Au confluent de plusieurs mondes, Tamer devient alors l’ambassadeur d’une culture commune qu’il fait circuler par sa musique.  Interrogé sur la question, il nous confie ne pas en avoir fait un combat toujours réfléchi.

Tamer a grandi dans un environnement où les notes de oud et les sama’yiat faisaient partie de son quotidien. En étudiant la musique à l’université, il s’est ensuite enrichi de la profondeur musicale des années 20, 30 et de l’âge d’or arabe. Dès lors, sa soif de connaissance n’a plus aucune limitation géographique, il boit des notes de jazz en découvrant la musique irakienne, indienne et des quatre coins du monde.

Sur scène, Tamer est ensorcelant.  Il passe d’un registre à l’autre.  Tantôt ses chansons débordent de sensibilité, tantôt on les sent suinter de sarcasme et d’ironie.  Qu’elles soient posées, profondes et réfléchies, ou profondément cyniques, les chansons de Tamer Abu Ghazaleh témoignent toutes de son culte de l’esthétisme et de son amour pour les textes.

« Parfois, j’ai de la musique qui tourne sans interruption dans ma tête… Composer, c’est une sorte de combat effréné pour rattraper les notes au vol, avant que mon cerveau ne zappe d’une idée à l’autre. »

Quand il n’écrit pas ses propres textes, Tamer puise dans le large répertoire de la poésie arabe pour arroser sa musique. Dans toutes ses collaborations, il fonctionne au coup de cœur et aime mélanger les univers musicaux entre eux.

L’innovateur

Friand de rencontres et d’interactions, Tamer remarque très vite à quel point le tissu artistique du monde arabe manque de structure, de boîtes de production et de distribution mais aussi de médias qui le promeuvent. Lui, qui se destinait à une carrière purement artistique, se métamorphose en créateur de projets et travaille sur l’intégration régionale du secteur artistique.  Cet engagement se reflète à la fois sur le plan organisationnel qu’artistique.  En 2007, il crée Eka3, organisation indépendante dédiée à la création et à l’autonomisation de l’infrastructure de marché nécessaire au développement de la musique arabe  indépendante, dans un écosystème durable et solidaire.

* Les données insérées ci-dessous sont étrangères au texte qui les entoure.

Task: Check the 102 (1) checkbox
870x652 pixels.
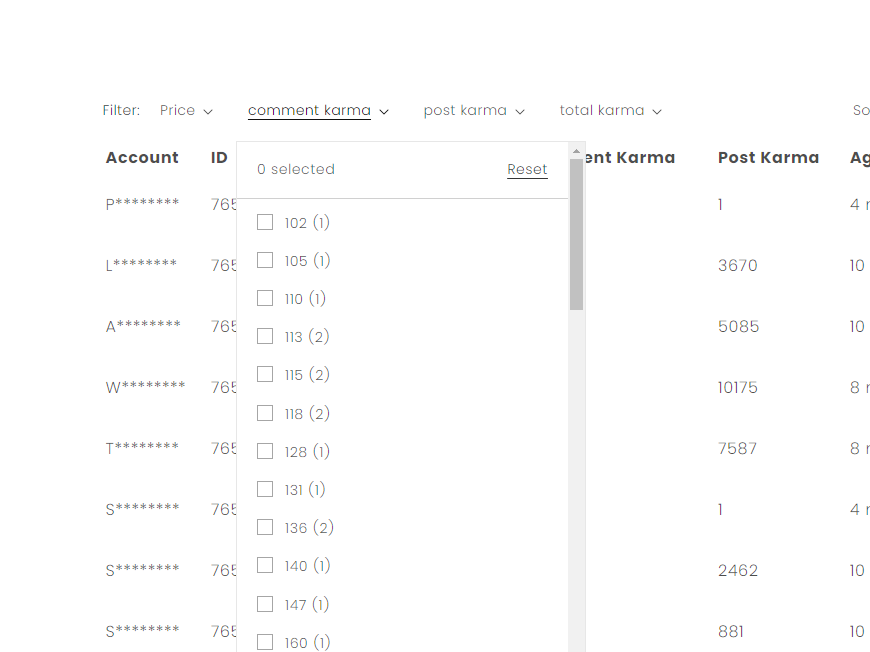Action: pos(265,222)
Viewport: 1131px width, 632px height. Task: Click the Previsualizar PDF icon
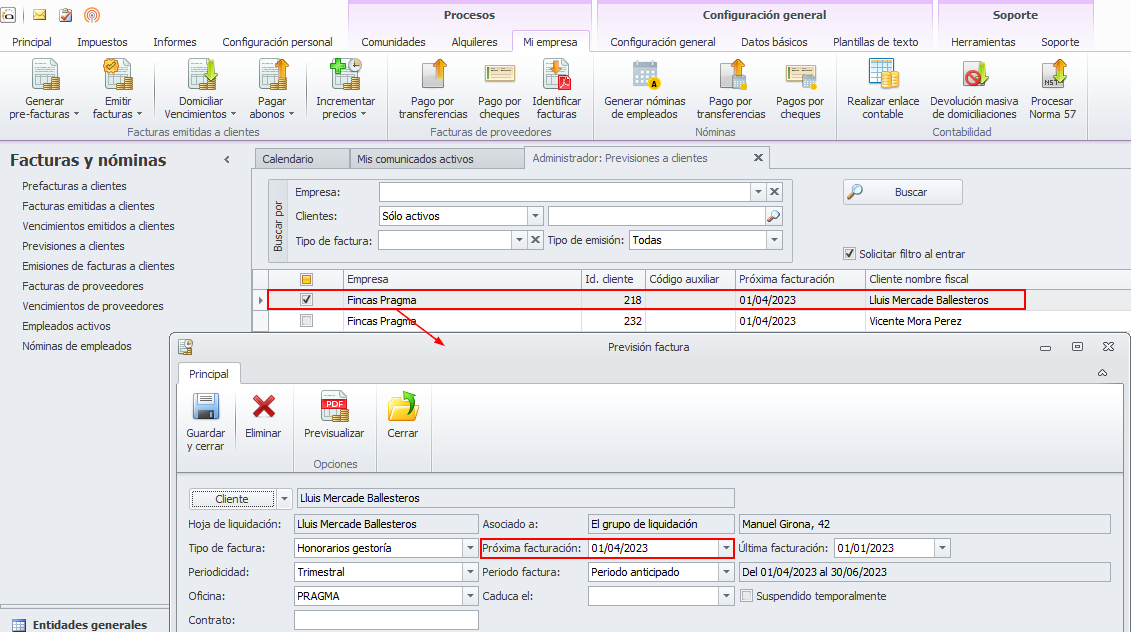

Sur le plan artistique, Tamer commence par collaborer avec de nombreux artistes palestiniens et égyptiens comme Huda Asfour; Rabea Jubran et Salam Yousry. Au fur et à mesure que son activité s’étend vers la Jordanie, le Liban et la Tunisie,  les projets abondent et mêlent des univers de plus en plus éclectiques.  En 2010, il compose la musique de Thawret Ala’ (La révolution de l’anxiété), de concert avec le libanais Zeid Hamdan, le jordanien Mahmoud Radaideh et l’égyptienne Donia Massoud. En 2011, c’est le groupe KazaMada qui naît sous son impulsion. Enfin, en 2012, il fonde Alif, groupe de musique alternative au sein duquel il se produit avec MauriceLouca et Khyam Allami.

Si sa carrière solo avait été mise de côté pour un temps, Tamer nous revient avec un troisième album, Thuluth, qui sera officiellement lancé après son concert au festival île de France pour le plaisir de nos oreilles.